* Task objective: Every line from the one containing "Accessibility Statement (781, 2154)" to the one containing "You are a GUI" in the records below, both included, must be set down exactly, and no other line.
(Information supplied begins)
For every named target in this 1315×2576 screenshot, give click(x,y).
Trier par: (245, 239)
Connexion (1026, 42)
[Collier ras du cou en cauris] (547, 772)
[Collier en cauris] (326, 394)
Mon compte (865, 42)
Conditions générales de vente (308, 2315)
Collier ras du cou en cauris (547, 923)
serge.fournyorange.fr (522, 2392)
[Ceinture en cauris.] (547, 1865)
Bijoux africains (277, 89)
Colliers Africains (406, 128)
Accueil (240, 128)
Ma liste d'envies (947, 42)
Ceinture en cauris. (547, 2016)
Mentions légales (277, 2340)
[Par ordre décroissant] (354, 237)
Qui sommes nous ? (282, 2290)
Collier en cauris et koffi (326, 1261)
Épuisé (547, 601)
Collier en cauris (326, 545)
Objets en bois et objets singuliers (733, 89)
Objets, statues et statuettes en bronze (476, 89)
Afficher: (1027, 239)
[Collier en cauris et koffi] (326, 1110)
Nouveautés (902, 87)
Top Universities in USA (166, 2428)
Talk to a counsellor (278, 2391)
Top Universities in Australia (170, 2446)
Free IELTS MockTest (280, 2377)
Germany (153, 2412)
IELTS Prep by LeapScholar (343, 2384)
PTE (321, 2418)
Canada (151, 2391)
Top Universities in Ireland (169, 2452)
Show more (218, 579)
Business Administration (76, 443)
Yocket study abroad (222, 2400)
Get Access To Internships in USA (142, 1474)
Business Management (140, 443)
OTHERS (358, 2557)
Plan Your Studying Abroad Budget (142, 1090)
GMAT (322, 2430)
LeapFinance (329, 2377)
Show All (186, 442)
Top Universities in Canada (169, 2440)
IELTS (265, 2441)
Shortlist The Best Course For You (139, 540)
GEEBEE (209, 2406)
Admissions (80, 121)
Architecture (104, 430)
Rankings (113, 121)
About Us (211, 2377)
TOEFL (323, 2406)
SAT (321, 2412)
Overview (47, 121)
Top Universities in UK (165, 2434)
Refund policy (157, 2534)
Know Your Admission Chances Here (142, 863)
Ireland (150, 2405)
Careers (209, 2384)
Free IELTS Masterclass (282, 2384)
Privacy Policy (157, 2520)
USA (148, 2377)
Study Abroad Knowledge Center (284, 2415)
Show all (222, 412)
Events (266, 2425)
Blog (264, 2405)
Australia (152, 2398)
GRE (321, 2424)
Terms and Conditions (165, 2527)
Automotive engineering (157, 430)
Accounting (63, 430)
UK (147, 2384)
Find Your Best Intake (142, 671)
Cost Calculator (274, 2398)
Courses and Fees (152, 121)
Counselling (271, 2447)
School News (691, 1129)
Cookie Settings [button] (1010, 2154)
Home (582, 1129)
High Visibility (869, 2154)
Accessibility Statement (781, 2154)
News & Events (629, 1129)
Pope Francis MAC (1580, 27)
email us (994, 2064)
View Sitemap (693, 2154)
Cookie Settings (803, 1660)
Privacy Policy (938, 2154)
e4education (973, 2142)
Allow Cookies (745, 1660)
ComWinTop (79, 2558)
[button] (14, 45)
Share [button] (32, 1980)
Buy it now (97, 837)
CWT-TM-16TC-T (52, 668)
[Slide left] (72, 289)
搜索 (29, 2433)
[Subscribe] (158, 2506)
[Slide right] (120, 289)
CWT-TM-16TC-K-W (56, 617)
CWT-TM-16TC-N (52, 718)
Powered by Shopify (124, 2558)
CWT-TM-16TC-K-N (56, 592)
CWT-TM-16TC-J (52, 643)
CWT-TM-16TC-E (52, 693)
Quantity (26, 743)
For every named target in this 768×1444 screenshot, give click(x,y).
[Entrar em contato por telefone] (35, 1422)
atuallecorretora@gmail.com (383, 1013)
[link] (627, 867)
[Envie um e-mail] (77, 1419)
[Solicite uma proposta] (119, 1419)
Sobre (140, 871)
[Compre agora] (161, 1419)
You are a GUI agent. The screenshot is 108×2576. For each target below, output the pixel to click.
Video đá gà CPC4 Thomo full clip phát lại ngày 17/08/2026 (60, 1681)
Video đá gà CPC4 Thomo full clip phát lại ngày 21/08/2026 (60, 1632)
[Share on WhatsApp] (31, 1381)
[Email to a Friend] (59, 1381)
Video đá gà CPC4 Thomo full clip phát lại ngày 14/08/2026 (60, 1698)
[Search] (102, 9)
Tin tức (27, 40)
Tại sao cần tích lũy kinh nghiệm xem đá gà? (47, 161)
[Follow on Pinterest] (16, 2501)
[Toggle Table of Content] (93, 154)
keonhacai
(Information supplied ends)
* Solved problem:
Accessibility Statement (781, 2154)
News & Events (629, 1129)
Pope Francis MAC (1580, 27)
email us (994, 2064)
View Sitemap (693, 2154)
Cookie Settings (803, 1660)
Privacy Policy (938, 2154)
e4education (973, 2142)
Allow Cookies (745, 1660)
ComWinTop (79, 2558)
[button] (14, 45)
Share [button] (32, 1980)
Buy it now (97, 837)
CWT-TM-16TC-T (52, 668)
[Slide left] (72, 289)
搜索 (29, 2433)
[Subscribe] (158, 2506)
[Slide right] (120, 289)
CWT-TM-16TC-K-W (56, 617)
CWT-TM-16TC-N (52, 718)
Powered by Shopify (124, 2558)
CWT-TM-16TC-K-N (56, 592)
CWT-TM-16TC-J (52, 643)
CWT-TM-16TC-E (52, 693)
Quantity (26, 743)
For every named target in this 768×1444 screenshot, give click(x,y).
[Entrar em contato por telefone] (35, 1422)
atuallecorretora@gmail.com (383, 1013)
[link] (627, 867)
[Envie um e-mail] (77, 1419)
[Solicite uma proposta] (119, 1419)
Sobre (140, 871)
[Compre agora] (161, 1419)
You are a GUI agent. The screenshot is 108×2576. For each target below, output the pixel to click.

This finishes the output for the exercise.